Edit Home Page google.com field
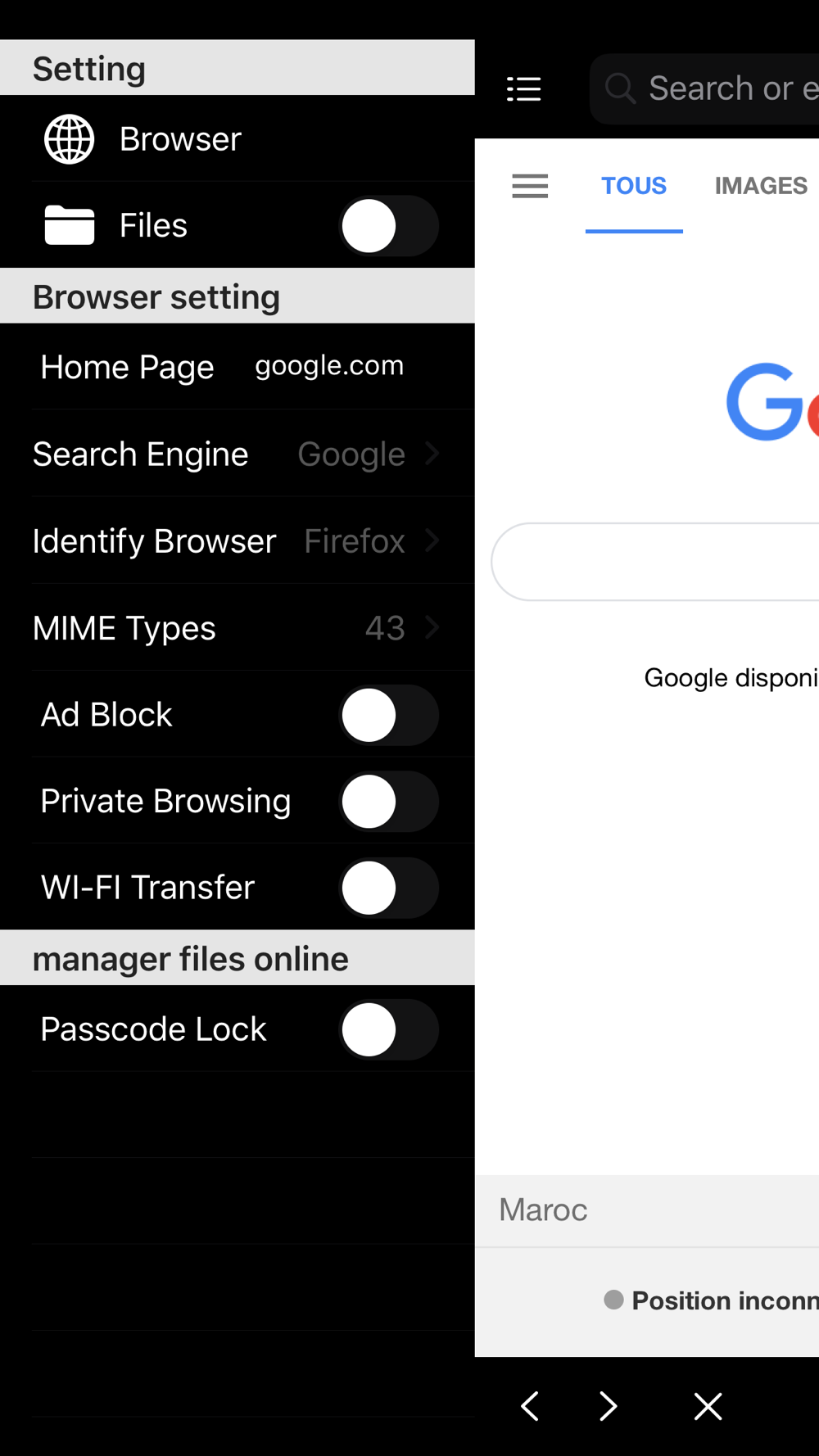This screenshot has height=1456, width=819. [x=329, y=365]
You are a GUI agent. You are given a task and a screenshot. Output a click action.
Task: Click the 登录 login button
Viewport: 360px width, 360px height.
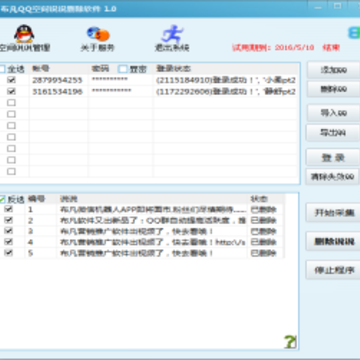[333, 157]
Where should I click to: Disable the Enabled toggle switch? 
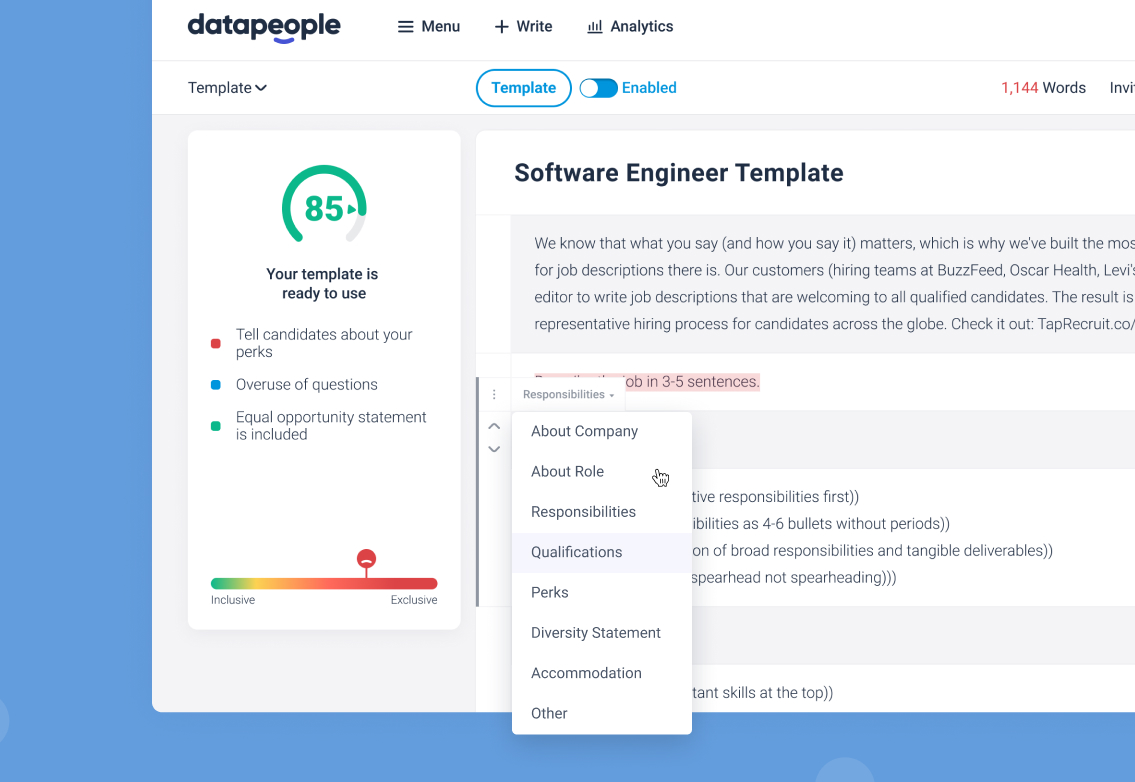598,88
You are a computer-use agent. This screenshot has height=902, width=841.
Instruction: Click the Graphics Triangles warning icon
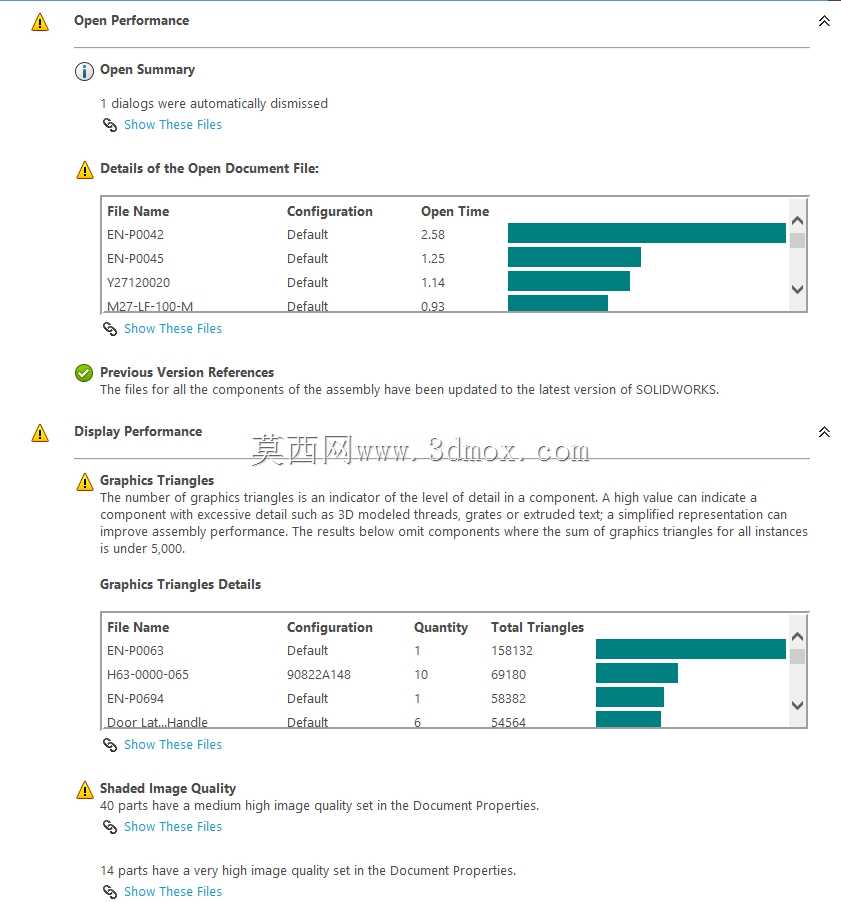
————————
Work order
Reply with nothing but the number of lines in the listing that include the string "agent".

Expected output
2